In fact, bats consume up to 1 billion bugs every single minute! That means no insect repellent needed. Bats’ keen sense of hearing allows them to find prey underground where most hunting predators cannot follow. They also possess super sensitive whiskers that allow them to smell like radar. Plus, bats produce echolocation sounds that help them navigate through dark caves and avoid obstacles. Oh yeah, did I mention bats have wings? Yep. We’ll get to those later.

Of course, you don’t need to be a master builder to attract bats to your backyard. Here are 8 bat box ideas that require little skill and money:

1. Build a Bat House With Cardboard

Build a bat house with cardboard

You may not think that cardboard has much value. After all, who wants something flimsy sitting outside? But what do you really need when making plans to draw bats to your property? A strong structure that’s big enough to hold several dozen bats, plus room to grow.

You’ve got just the right material, thanks to its light weight and strength. Cardboard is actually stronger than wood because it doesn’t contain any knots or weak areas. It also won’t rot or warp over time. The best part? All you need to make this plan work is a pencil and some scissors. Just cut rectangular pieces of cardboard until you reach the size and shape of your dream bat house.

Then stack the sheets together to form walls and attach them with tape.
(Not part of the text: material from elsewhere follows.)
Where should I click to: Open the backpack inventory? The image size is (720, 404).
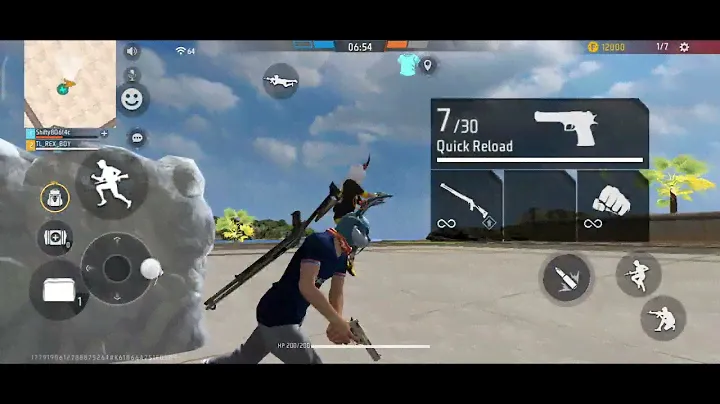(54, 196)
Once everything is secured, paint your new creation white. Voilà — instant attraction. If you want, add decorative details such as small holes punched along the edges of the roof and side panels to give your bat house character.

2. Make a Bat House From Scratch

Make a bat house from scratch

Building a bat house from scratch requires a lot more skills than simply cutting and stacking cardboard. However, you might be surprised how easy it is once you figure out what kind of design you’d like. If you’re looking for a simple but sturdy solution, check out this DIY project by expert horticulturist Mike Ladd. He used plywood frames covered with chicken wire fencing to create his own bat houses. While it may take weeks to complete, the end product isn’t too shabby either. To learn more about the process, watch the video below.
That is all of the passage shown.